I say this not to offend a younger generation but to illustrate a similarity between our times, Vann’s times, and that of Aquinas’ turbulent second regency at Paris from 1269 to 1272.
Latin Averroism fundamentally devalued the truly human character of Christian life and human thought, particularly in our capacity to individually understand the world. Aquinas faced and confronted an attitude that mistakenly found the facile and superficial as more acceptable to the public’s opinion. More importantly it distorted how we think wisely, more completely, more humanly, by positing some universal controlling intellect to the exclusion of individual thought. Siger of Brabant, for example, couldn’t appreciate the unity of truth, so instead he promoted his popular double-truths theory, reducing truth to “either/or” categories, a truth for philosophy and a truth for religion, opposing faith and reason. So instead of wrestling with the difficult task of ideas, and the diversity of ideas, people ended up advocating a faulty sense of humanity. This deeply distressed and even angered Aquinas.
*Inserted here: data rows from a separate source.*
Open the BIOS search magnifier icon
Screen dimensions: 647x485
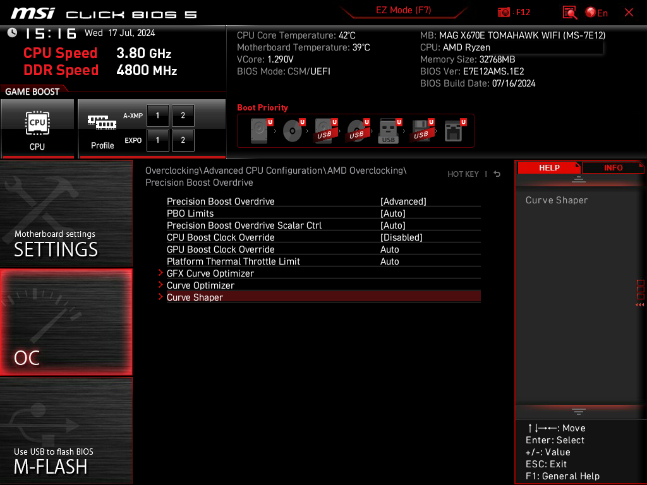569,13
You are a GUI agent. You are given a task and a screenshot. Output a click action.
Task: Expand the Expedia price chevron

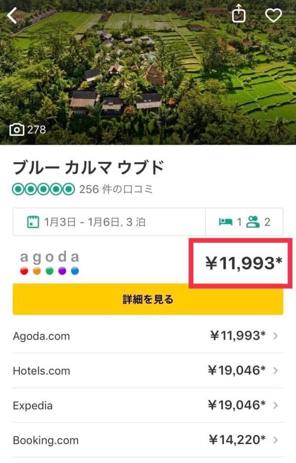pos(276,406)
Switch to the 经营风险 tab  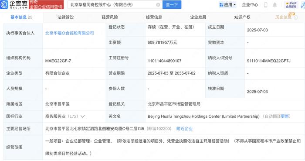[x=110, y=17]
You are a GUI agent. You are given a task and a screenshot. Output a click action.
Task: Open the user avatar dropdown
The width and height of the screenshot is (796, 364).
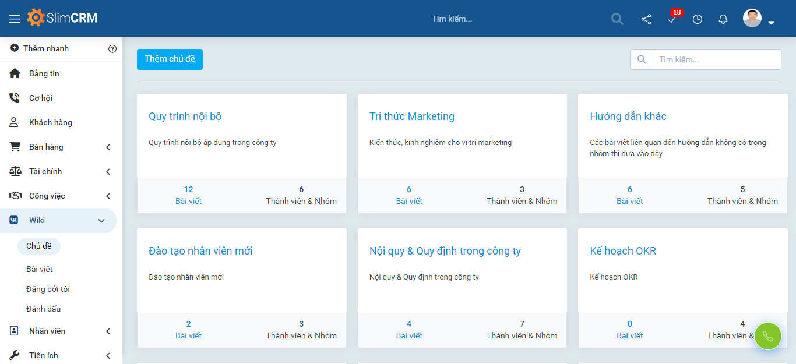pos(758,19)
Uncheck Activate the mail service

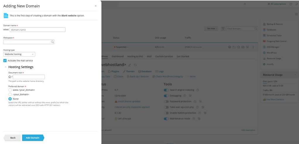(5, 61)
Why is this important for us today?
Because as we heard in the reading from Wisdom, it is prayer and prudence, wisdom and reason, value and worth, our words and our understanding which fashion the truly meaningful human life. A life of ultimate meaning that we as religious are called to serve, for it is the fullness of humanity revealed in the Incarnate mystery of Christ dwelling among us.
Now back to Aquinas on Christian perfection. As I said, for Thomas there was a maturing of his thought on the diversity of God’s gracious gifts at work in people, but it is especially in the interior life, the life of understanding, of intellect, of the spirit that we encounter the divine lessons. Just as for Thomas, a generational mindset had drifted from Wisdom’s guiding each unique soul, so too we need to be prudent and wise. Like Thomas, let us not surrender life’s deepest meaning to tweets, hash tags, and postings, to either/or polemics and to divisive rhetoric. As religious we must be schooled, and we must help school even the young, in the ways of Wisdom.
There is a uniqueness to our call as religious in that the evangelical counsels of poverty, chastity, and obedience inform our understanding of the world as a unity, indeed a “common-unity” and show us the common good. “God is the guide of Wisdom and the director of the wise.”
St. Thomas knew that if we abandon wisdom, our genuine sense of the world as one, as a unity, and as uniting, then we fall prey to the deception of our vanity, the arrogance of our egos, and the avarice of our greed. [The truly great downfall of religious life is our becoming covetous, licentious, and inconsiderate]. “The religious state,” St. Thomas tells us, “is a training school wherein one aims by practice at the perfection of charity” (ST II-II q188.1) May we as religious always be open to learn such lessons. Amen.